I just read an interesting quote from Margaret Atwood’s Payback:

“It is remarkable how often the assumed debt of services in return for the citizen’s tax dollar is forgotten by governments at large. And once the money’s been spent, the people have no means of recovering the sums they’ve been forced to lend, since they aren’t the ones with the army. In a democracy, you can depose an unpopular leader by voting for somebody else. In a tyranny you can risk an armed coup of popular uprising. But in either case, even if you win the election or the coup or the uprising, you’ll still be out of pocket. In the very worst case, your children will be starving and/or uneducated, your water purification plant will still be unbuilt, your tax money will be in a numbered bank account in Switzerland, and your ex-tyrant will be sunning himself on the Riviera, surrounded by a high wall and a posse of expensive bodyguards. Or, in a democracy, your money will have vanished up the sleeves of your ex-leaders cronies via a bouquet of untended and overpriced contracts, and that ex-leader will be warming the seat cushions of a half dozen grateful boards of directors.” Or, I might add, some of the cronies may be retired to Florida at a very young age, never to even pretend to do anything for anyone else ever again.

What Atwood describes is not, in fact, the worst case. We are not just out of pocket for past tax dollars. I could live with that. We are also out of pocket for our future tax dollars too, and for more and more of them.
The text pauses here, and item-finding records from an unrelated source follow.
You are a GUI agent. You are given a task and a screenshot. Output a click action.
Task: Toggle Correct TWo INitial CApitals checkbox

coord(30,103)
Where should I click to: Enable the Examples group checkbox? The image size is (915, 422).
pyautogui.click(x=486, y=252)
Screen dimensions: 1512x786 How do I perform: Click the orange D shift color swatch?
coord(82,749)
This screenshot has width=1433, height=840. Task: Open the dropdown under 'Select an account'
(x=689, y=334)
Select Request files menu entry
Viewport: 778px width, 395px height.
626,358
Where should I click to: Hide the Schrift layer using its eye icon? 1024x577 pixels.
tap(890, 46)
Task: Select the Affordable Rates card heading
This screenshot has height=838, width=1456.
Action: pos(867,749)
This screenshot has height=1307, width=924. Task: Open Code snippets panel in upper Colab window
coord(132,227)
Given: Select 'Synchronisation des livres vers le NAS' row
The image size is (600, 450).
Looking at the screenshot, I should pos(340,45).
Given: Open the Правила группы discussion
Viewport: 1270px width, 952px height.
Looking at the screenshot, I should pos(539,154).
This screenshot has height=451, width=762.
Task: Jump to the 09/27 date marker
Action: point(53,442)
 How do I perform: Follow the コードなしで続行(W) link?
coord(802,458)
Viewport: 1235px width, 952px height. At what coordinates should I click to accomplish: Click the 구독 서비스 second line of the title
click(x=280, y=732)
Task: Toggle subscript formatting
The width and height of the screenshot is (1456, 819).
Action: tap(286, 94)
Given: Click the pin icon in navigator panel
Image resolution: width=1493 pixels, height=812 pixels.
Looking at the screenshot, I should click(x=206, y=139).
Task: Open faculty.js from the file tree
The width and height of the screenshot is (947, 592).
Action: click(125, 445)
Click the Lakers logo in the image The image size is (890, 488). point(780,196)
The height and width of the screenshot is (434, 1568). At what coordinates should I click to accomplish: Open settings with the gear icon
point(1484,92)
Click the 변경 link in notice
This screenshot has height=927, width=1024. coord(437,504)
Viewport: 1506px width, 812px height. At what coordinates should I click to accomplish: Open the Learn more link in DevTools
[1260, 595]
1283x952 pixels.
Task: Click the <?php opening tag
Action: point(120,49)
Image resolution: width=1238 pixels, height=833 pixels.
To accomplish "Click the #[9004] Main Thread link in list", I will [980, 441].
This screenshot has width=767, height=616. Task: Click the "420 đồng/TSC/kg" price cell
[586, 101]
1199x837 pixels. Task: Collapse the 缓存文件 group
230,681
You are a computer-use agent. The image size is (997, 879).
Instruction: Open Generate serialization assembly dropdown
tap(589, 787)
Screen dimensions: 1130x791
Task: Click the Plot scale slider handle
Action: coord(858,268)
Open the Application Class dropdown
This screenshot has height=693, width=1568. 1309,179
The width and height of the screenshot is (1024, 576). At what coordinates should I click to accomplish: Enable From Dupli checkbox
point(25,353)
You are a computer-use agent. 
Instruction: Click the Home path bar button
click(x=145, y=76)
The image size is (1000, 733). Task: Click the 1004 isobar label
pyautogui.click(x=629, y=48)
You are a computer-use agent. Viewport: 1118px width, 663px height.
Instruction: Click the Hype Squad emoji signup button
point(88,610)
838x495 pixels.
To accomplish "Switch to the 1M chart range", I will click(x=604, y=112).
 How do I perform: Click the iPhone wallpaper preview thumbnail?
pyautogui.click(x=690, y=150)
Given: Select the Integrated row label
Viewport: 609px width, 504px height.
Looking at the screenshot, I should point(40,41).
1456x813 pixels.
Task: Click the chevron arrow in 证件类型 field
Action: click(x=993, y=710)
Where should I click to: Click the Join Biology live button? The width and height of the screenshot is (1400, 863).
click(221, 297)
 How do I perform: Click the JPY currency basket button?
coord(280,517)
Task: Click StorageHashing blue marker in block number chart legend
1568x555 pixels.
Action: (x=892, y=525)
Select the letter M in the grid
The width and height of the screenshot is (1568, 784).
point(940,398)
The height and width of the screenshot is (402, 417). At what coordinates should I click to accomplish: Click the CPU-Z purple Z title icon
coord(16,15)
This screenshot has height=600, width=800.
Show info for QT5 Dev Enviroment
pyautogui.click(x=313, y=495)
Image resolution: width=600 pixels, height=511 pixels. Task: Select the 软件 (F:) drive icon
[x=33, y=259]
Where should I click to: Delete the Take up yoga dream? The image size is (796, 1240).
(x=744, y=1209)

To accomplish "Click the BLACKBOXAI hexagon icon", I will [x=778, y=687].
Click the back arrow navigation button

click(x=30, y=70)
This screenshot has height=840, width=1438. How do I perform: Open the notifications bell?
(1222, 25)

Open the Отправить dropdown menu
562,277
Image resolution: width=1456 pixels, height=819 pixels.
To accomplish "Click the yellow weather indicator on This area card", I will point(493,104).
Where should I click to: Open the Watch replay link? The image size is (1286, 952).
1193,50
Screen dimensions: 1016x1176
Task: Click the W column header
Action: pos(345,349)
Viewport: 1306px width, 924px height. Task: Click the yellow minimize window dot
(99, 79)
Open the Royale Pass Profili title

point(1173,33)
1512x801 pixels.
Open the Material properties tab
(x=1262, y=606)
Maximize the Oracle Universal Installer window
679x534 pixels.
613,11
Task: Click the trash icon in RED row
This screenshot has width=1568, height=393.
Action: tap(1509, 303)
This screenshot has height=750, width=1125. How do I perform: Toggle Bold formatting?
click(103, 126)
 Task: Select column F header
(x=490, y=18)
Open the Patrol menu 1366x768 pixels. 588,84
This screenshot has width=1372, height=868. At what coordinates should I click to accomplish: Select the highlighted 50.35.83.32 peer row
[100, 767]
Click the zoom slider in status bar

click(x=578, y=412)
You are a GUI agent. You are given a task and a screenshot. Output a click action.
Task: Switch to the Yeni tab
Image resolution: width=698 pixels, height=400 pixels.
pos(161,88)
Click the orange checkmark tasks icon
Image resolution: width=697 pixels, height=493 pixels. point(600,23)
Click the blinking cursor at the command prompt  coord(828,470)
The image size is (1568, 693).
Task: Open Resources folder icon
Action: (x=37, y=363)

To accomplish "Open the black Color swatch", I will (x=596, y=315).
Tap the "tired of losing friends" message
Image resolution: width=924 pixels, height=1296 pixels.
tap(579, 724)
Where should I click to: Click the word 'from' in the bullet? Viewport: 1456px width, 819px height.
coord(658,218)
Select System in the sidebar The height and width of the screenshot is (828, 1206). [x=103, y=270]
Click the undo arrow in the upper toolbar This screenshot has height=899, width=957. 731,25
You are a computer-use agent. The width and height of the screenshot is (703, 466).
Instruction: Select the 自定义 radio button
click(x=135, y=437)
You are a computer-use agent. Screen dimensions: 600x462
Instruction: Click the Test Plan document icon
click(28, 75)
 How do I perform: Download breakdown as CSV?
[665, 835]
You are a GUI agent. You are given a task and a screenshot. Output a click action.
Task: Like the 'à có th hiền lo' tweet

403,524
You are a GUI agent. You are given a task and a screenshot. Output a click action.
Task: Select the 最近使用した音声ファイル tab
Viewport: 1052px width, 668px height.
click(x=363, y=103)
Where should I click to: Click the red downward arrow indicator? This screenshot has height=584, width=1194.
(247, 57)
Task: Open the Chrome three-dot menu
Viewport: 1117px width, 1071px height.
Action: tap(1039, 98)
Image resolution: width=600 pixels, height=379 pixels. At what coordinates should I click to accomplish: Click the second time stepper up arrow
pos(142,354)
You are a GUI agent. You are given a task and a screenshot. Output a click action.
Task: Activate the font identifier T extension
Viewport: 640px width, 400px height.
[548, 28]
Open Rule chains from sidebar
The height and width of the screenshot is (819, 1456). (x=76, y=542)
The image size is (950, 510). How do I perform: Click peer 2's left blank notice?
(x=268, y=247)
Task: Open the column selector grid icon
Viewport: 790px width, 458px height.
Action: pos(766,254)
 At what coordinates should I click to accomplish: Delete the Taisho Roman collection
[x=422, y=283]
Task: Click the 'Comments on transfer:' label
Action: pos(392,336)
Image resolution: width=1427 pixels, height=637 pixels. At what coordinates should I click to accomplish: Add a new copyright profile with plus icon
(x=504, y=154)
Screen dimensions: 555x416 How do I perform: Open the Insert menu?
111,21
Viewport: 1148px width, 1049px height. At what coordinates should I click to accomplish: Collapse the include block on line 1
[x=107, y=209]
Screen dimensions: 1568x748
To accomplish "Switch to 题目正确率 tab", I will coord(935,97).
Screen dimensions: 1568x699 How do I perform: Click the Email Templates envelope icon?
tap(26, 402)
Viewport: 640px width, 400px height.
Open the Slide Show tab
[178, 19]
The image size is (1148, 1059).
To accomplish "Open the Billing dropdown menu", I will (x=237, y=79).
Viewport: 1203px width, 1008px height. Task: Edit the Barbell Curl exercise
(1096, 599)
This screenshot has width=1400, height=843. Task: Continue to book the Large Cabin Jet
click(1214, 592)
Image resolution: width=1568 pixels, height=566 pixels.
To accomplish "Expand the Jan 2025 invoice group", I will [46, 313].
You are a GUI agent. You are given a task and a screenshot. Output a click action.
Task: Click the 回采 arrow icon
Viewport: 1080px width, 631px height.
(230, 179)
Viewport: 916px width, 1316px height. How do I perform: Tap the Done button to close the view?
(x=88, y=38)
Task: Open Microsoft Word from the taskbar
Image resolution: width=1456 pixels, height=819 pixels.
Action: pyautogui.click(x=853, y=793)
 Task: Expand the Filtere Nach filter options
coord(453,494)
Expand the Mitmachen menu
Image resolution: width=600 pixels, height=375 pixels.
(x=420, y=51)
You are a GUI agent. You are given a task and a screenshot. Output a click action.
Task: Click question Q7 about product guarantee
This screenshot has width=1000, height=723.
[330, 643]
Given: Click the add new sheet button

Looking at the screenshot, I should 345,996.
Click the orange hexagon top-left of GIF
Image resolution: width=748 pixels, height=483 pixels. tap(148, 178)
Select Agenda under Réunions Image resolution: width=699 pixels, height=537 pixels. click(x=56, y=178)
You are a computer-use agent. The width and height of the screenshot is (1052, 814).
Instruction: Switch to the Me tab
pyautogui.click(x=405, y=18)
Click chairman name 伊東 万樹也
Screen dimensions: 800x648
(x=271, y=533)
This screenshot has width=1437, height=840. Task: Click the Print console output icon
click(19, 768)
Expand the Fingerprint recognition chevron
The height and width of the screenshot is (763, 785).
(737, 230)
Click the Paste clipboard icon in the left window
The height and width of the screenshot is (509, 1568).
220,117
They’ve been promised in exchange for the money that disappeared up various sleeves in the past. And the drain can only be stopped, if at all, through bankruptcy. Only then will the sacrifice be shared.

In the meantime, perhaps some of that stimulus money can spent on more lampposts along the Thruway between New York City and Albany. Because when the bill comes due and people figure out what has been done to them, they’ll need something to string the New York State legislature up from. “Though satisfying as an act of revenge,” Atwood warns, “this is a temporary thrill, and it still won’t restore your vanished money.” And by then, of course, the shrewd state legislators will already be in Florida.   But if the right choice is made, I hereby apply for the job of receiver.